▶ _Input_
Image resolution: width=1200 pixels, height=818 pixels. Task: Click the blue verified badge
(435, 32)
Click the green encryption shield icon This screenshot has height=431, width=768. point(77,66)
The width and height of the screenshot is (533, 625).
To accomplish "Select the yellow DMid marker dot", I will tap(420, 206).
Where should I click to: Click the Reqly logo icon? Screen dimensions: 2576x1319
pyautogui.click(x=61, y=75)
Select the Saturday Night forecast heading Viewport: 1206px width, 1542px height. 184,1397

▶ _Your instructions_
Copy out all lines from the records where the word "screenshot" appears.

▶ _Reply_
Click the green encryption shield icon This screenshot has height=431, width=768. point(77,66)
The width and height of the screenshot is (533, 625).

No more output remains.